— Ах, доктора всегда преувеличивают. Я чувствую себя вполне хорошо; и если займусь рисованием, это меня развлечет, — отвечала, улыбаясь, Лилия. — Только потрудитесь, баронесса, выбрать, что вы желаете для медальонов: эти группы Ватто, или эти пейзажи, или в последовательном порядке ряд сцен из истории Психеи, например, или же из волшебной сказки, или из басни…
— Ах, вот хорошая идея! Изобразите басню, или арабскую сказку. Это будет очень оригинально. Сюжет выберите сами; я знаю, что у вас вкус хорош.
Возвращаясь к тому, что ее более интересовало, баронесса опять стала говорить о Фолькмаре; рассказывала о его успехах в обществе, о его материальном обеспечении и лукаво советовала молодой девушке не пренебрегать такой блестящей победой.
— Доктор, кажется, слишком легко воспламеняется и, следовательно, способен лишь на мимолетную вспышку; так что гораздо благоразумней не основывать никаких надежд на этой минутной победе.
— Ну нет, вы ошибаетесь, считая Фолькмара ветреным. Хотя он и друг Танкреда, он очень серьезный и основательный человек. Но кстати, не правда ли, он замечательно красив?
— Да, он красив…
Так как Лилия ничего больше не прибавила, Элеонора воскликнула с удивлением:
— Что вы хотите сказать вашим молчанием? Вы были бы первая женщина, которая находит пятна у этого солнца красоты.
— Нет, граф бесспорно красив, красив, как статуя, слишком красив, быть может, для мужчины, но совсем не симпатичен. Он, должно быть, ветрен, пресыщен и капризен, словом, слишком проникнут сознанием своих преимуществ. Женат ли он?
Элеонора, глядевшая на нее с удивлением, расхохоталась.
— Нет, он не женат. Но мне так смешно сходство ваших мнений друг о друге. Вы находите его антипатичным, а ему вы кажетесь неприятной и мрачной. Так что, конечно, вы с ним никогда не сойдетесь. Впрочем, у Танкреда есть слабость ненавидеть рыжеватых, за что над ним сильно подсмеиваются… Но мне пора ехать; до свидания, милая Нора.

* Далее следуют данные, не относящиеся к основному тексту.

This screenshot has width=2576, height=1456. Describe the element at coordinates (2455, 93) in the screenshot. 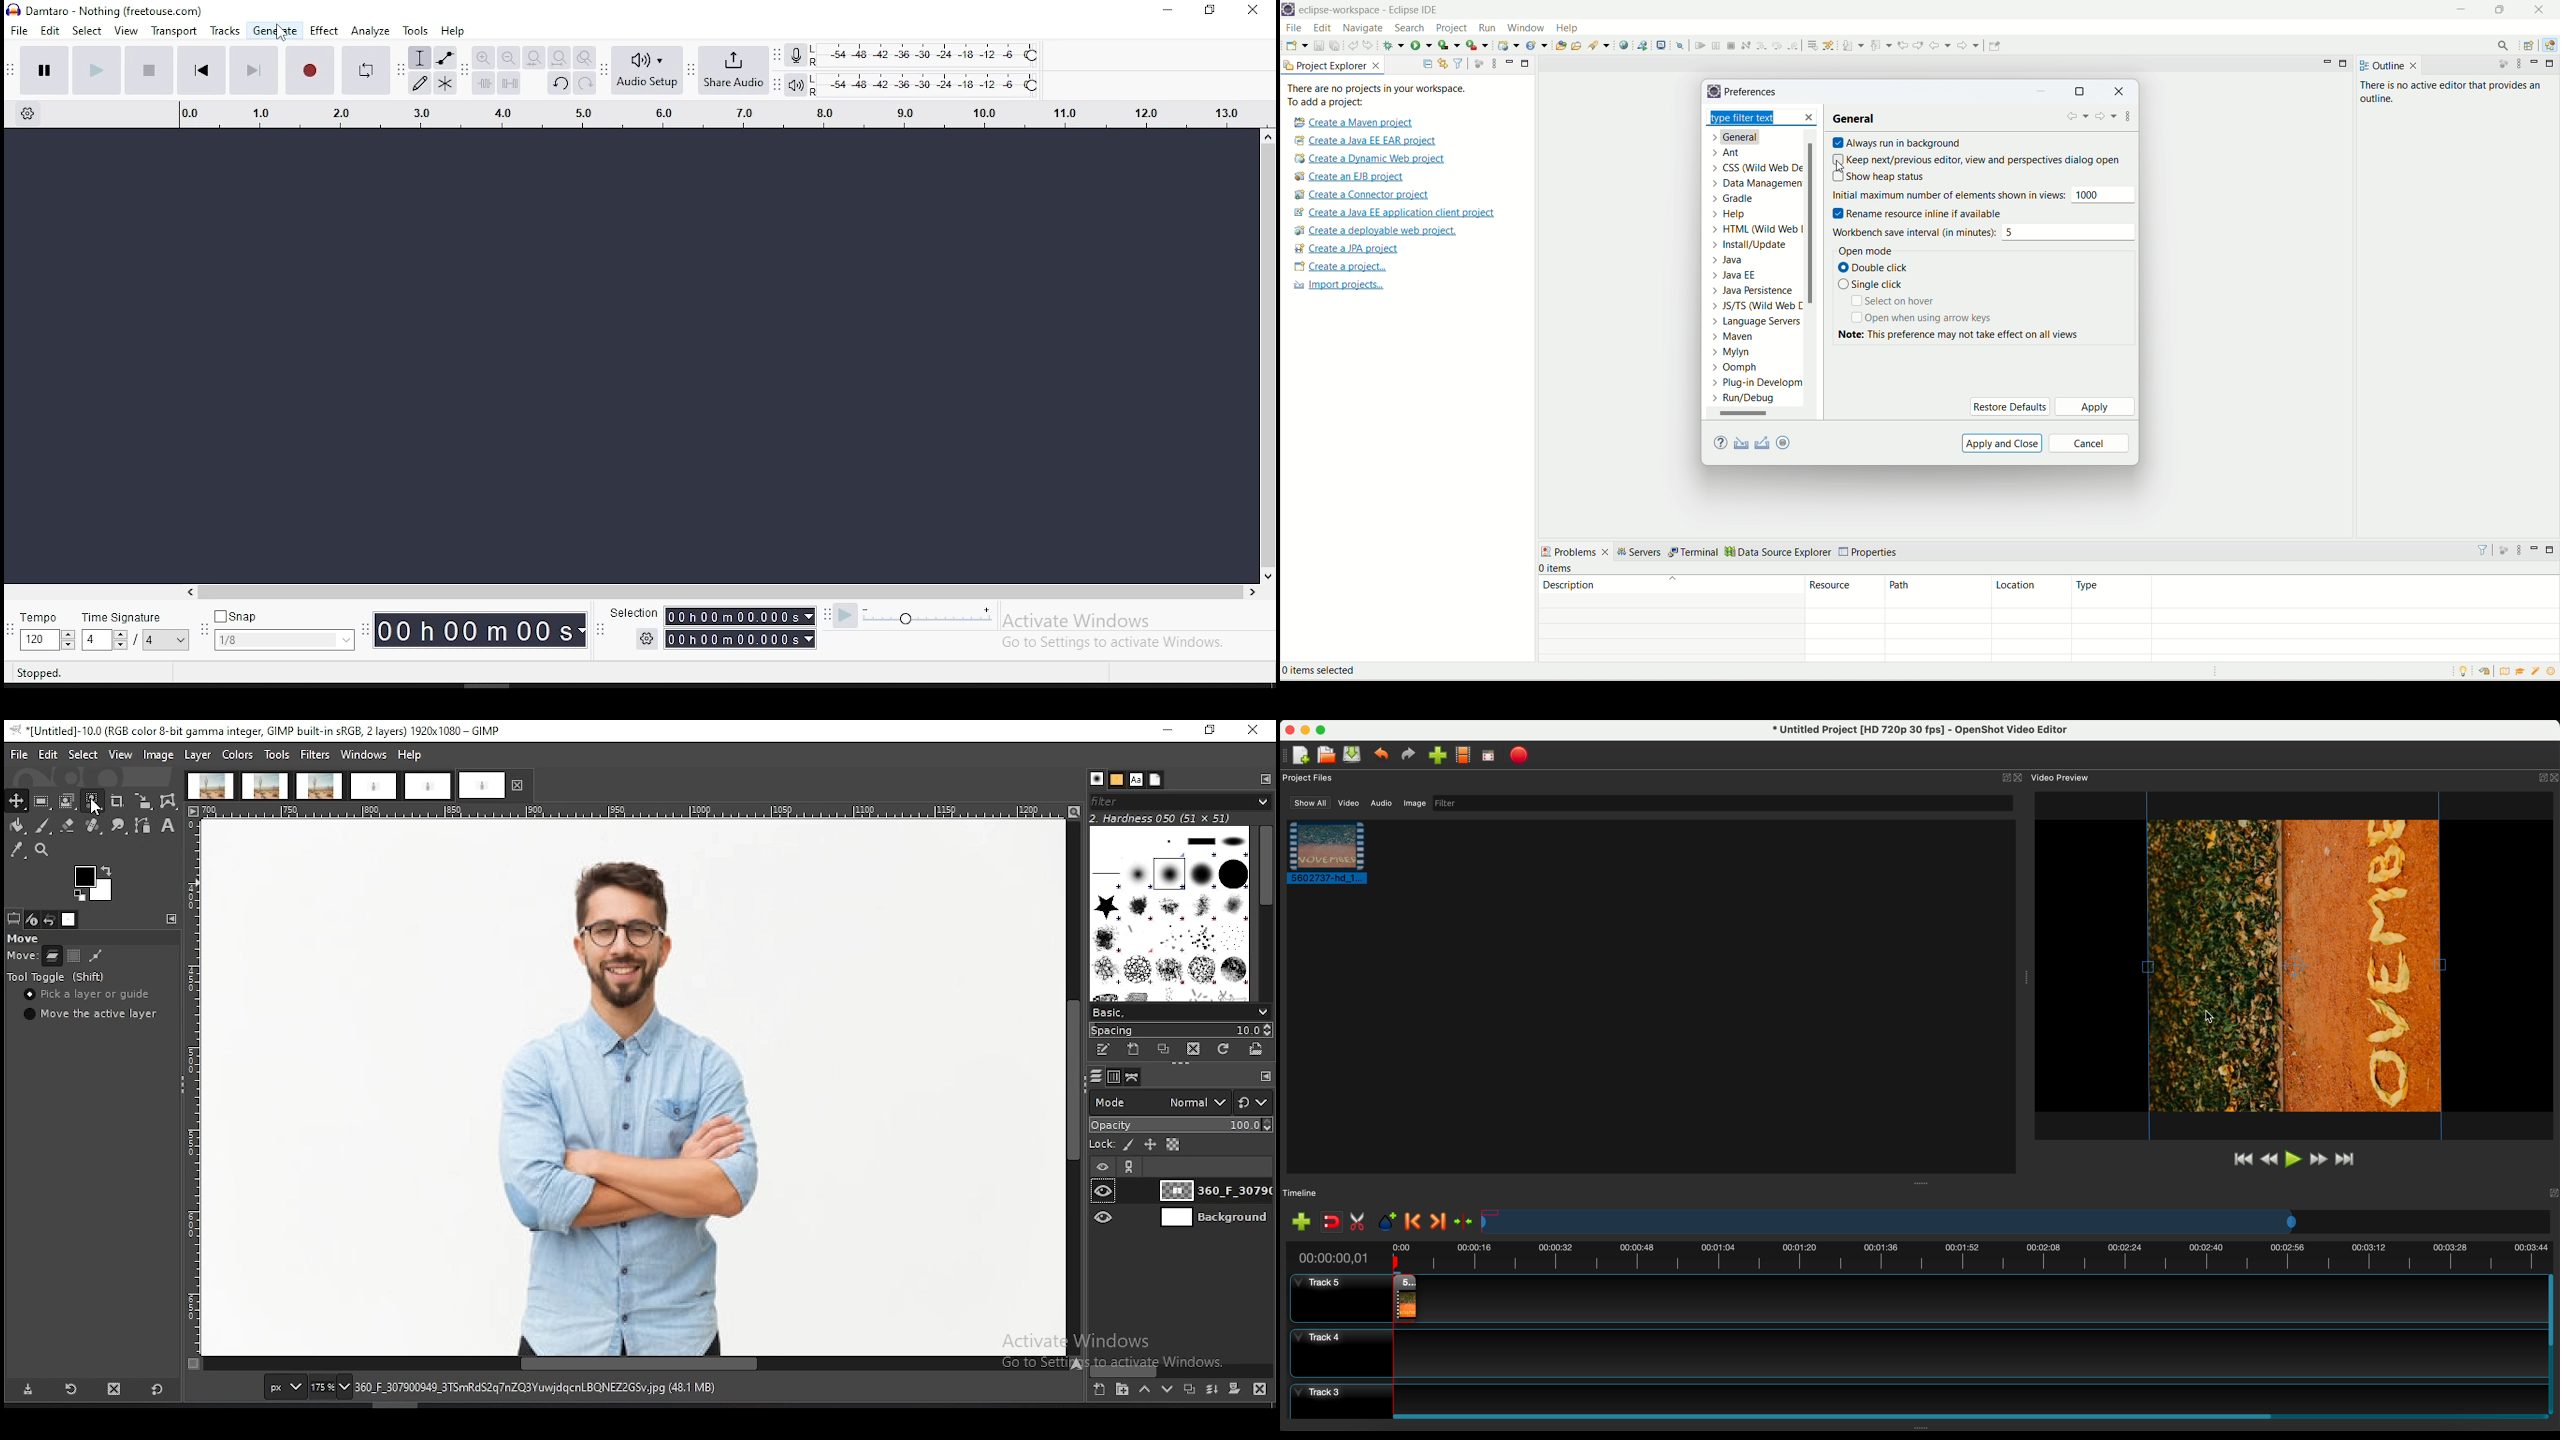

«Он ненавидит мое воспоминание во всех рыжих, — прошептала Лилия с горькой усмешкой. — Впрочем, он не находит меня больше некрасивой до отвращения, это я видела так же точно, как видела его некрасивую душу из-под этой обманчивой маски классической красоты». Она провела рукой по лбу, как бы желая отогнать докучливые мысли; затем взялась за кисть.
Мало-помалу она так углубилась в свою работу и в свои мысли, что вздрогнула, как внезапно пробужденная, когда Нани приподняла портьеру и доложила, что пришел доктор. Лилия тотчас встала.

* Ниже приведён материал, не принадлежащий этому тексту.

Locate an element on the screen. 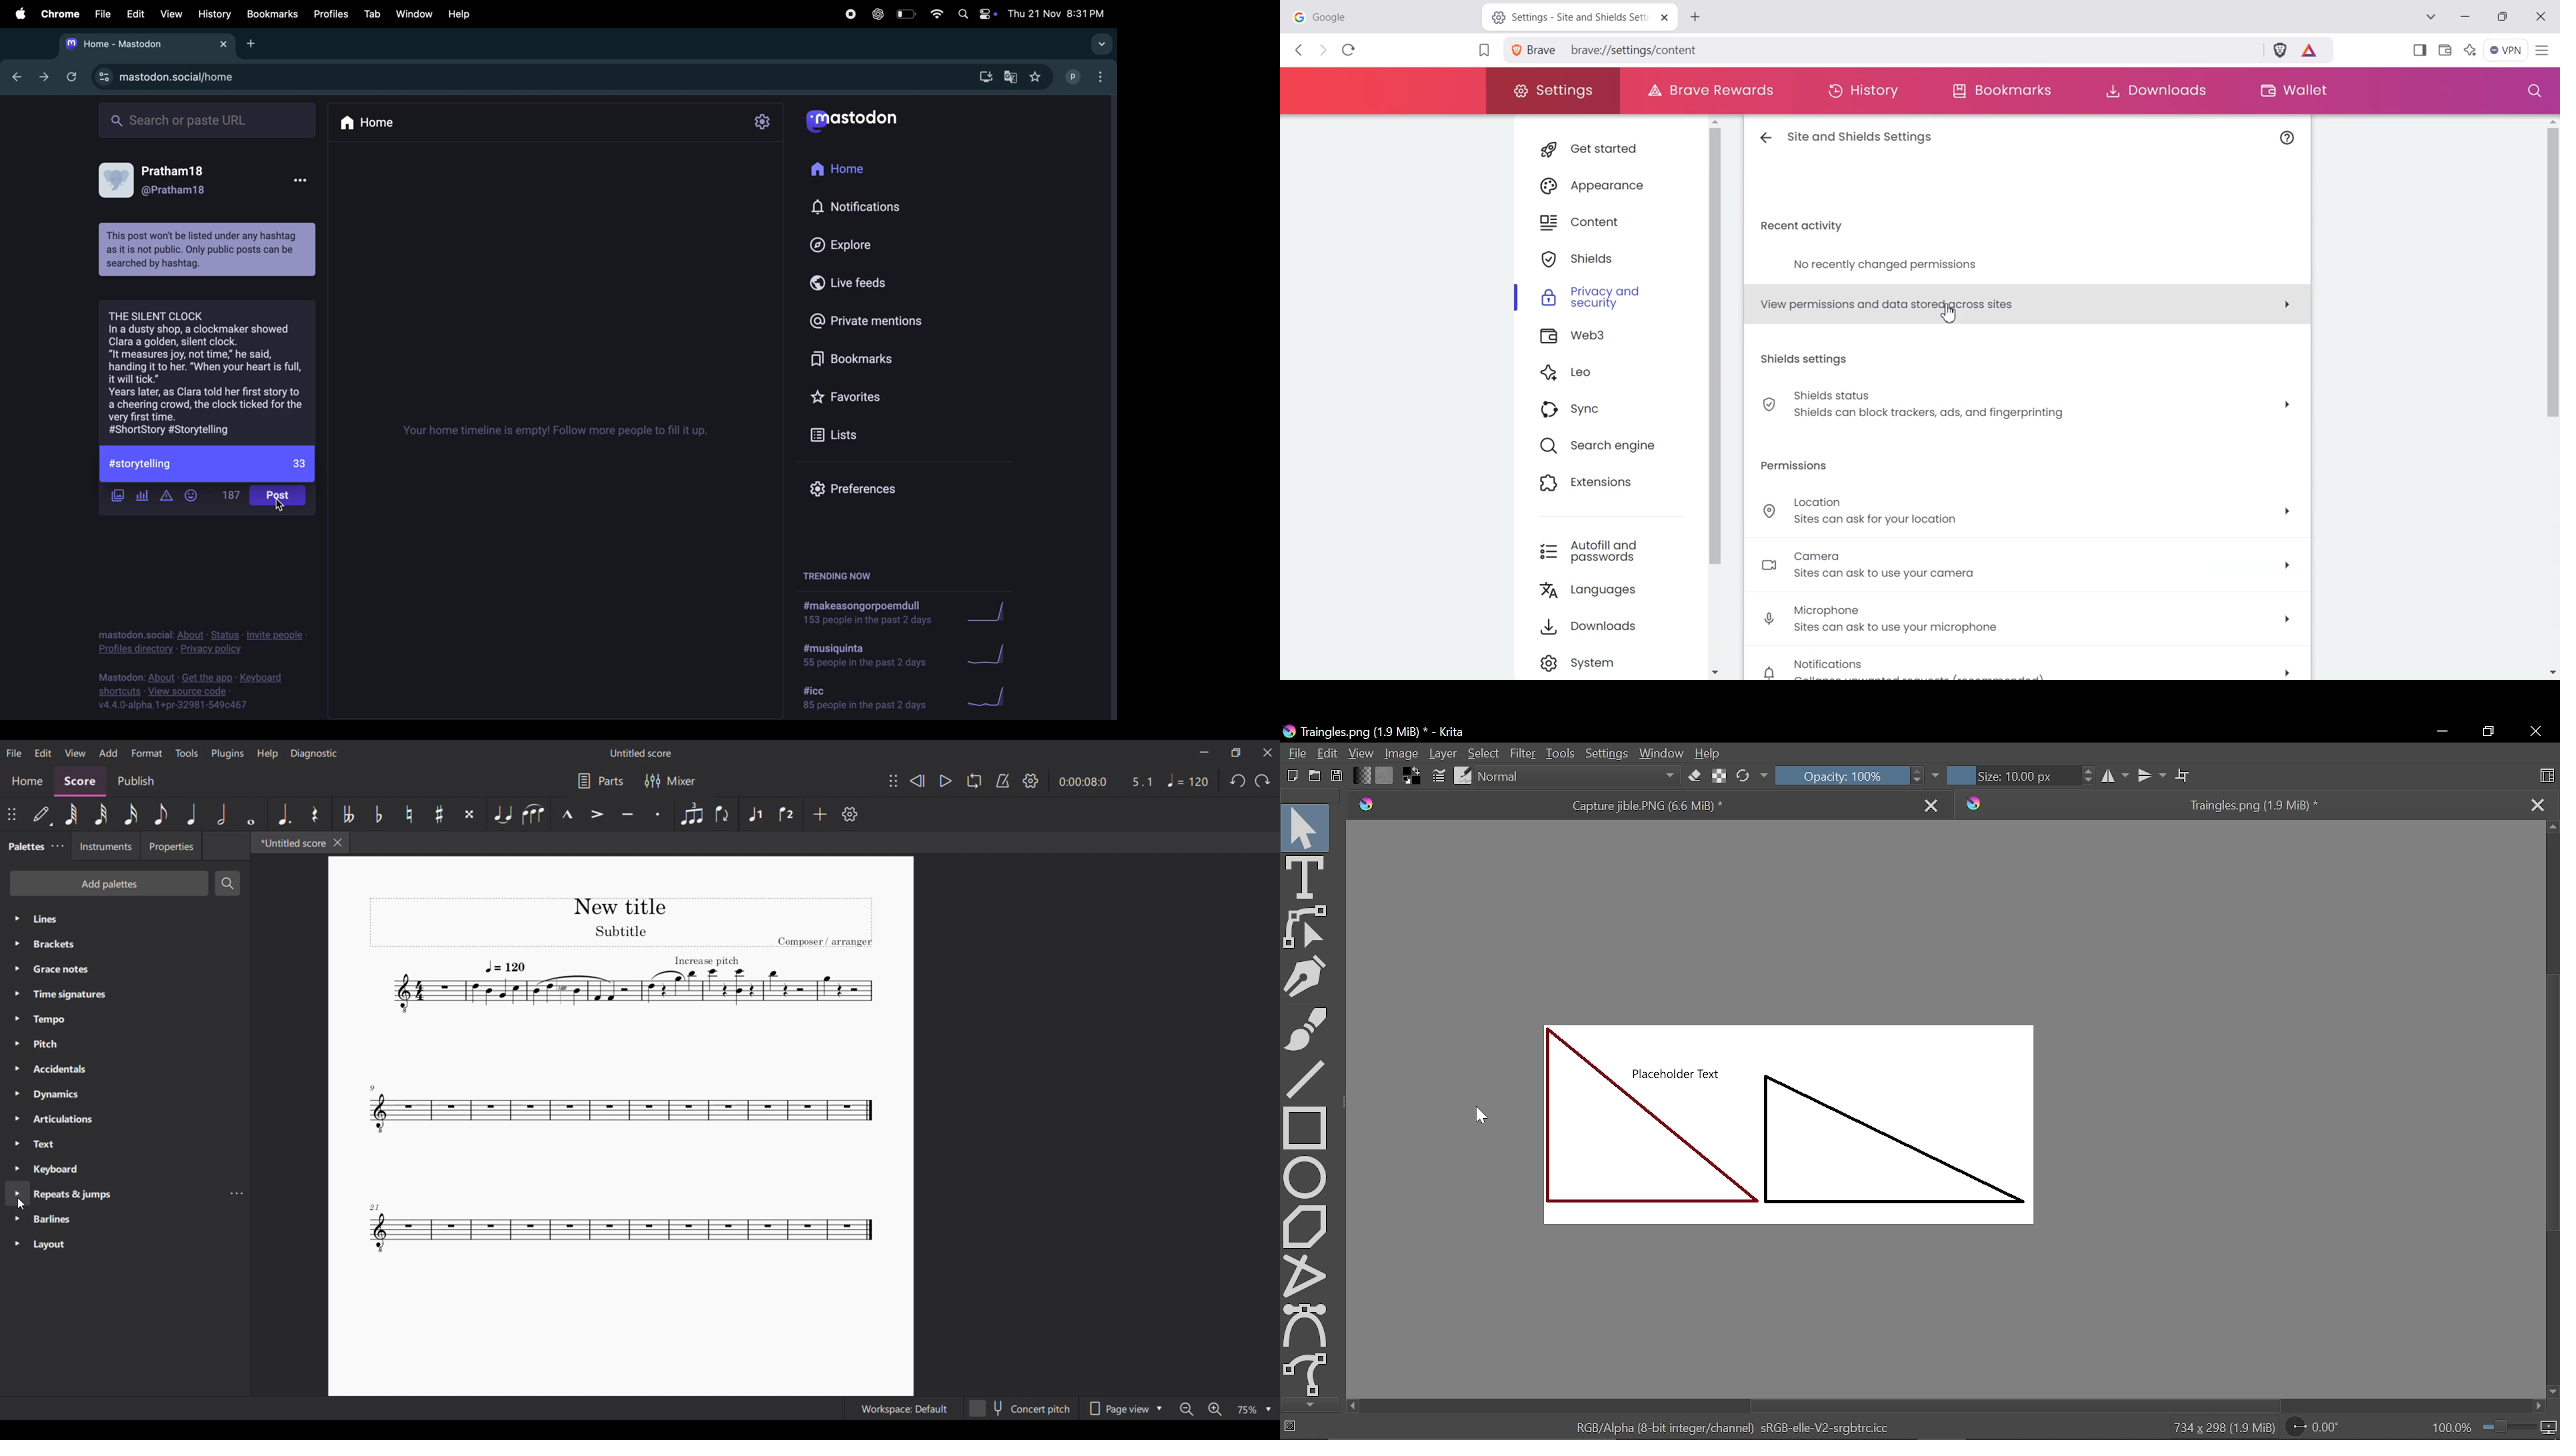 The width and height of the screenshot is (2576, 1456). Bezier curve tool is located at coordinates (1307, 1325).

— Позвольте поблагодарить вас, доктор, за ваш вчерашний визит и за сегодняшний, — сказала она, протягивая ему руку. — Прописанное вам лекарство мне очень помогло. Как видите, я совсем поправилась.
— Я вижу только, что вы так же деятельны, как и энергичны, — отвечал Фолькмар, садясь к столу и с восхищением устремляя взор на прелестное лицо, которое при дневном свете еще более выделялось нежностью и лилейной белизной. — Вы так еще бледны и слабы, а уже на ногах и за работой. Нет, нет, я скажу баронессе, что вам нужен покой на несколько дней.
— Бога ради, доктор, не делайте этого, — перебила его Лилия, краснея. — Я здесь не у себя, а на службе; баронесса имеет право на мой труд, и я всегда чувствую себя хорошо, когда могу исполнить обязанности, взятые мною на себя; тогда как всякая излишняя любезность тягостна мне. Если же, однако, вы пропишите что-нибудь для укрепления нервов, я буду вам очень благодарна. В детстве я страдала малокровием, и это, должно быть, еще отзывается во мне.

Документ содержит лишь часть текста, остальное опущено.